#### Activity:
In the excerpt below about the Riverside murder, where did Cheri Jo Bates stay late to finish a paper?

Bryan survives but Cecelia lapses into a coma and dies at the hospital.
The episode then flashes back to a similar murder three years prior in Riverside. Cheri Jo Bates stays late at the Riverside City College campus library to finish a paper due the next day. The librarian is the last to see her alive. On her way back to her dorm, Cheri is beaten and stabbed to death. Soon after, the Riverside police and local newspaper Riverside Press-Enterprise are mailed a typewritten letter titled “The Confession.” A graphic poem detailing Cheri’s stabbing is also found carved into one of the desks at the college.
Six months after Cheri’s death, the police, her family and the newspaper receive a handwritten note promising more deaths. It is signed “Z” and the writing is similar to the Zodiac’s later letters.
Police like Arthur Leigh Allen for the crime and question him hard about his proximity to Riverside and his work absence two days after Cheri was murdered. Furthermore, the Zodiac calls “man the most dangerous animal” in his first published cipher, which is a major theme in a short story Allen is said to be obsessed with – “The Most Dangerous Game” by Richard Connell.

#### Given information:

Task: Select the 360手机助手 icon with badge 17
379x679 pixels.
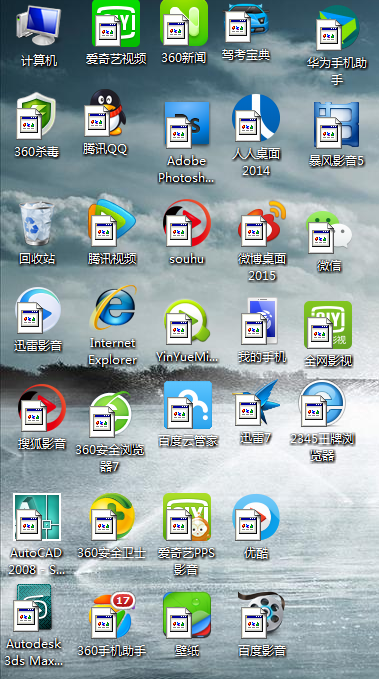Action: point(112,615)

#### Your response:
She stayed late at the Riverside City College campus library.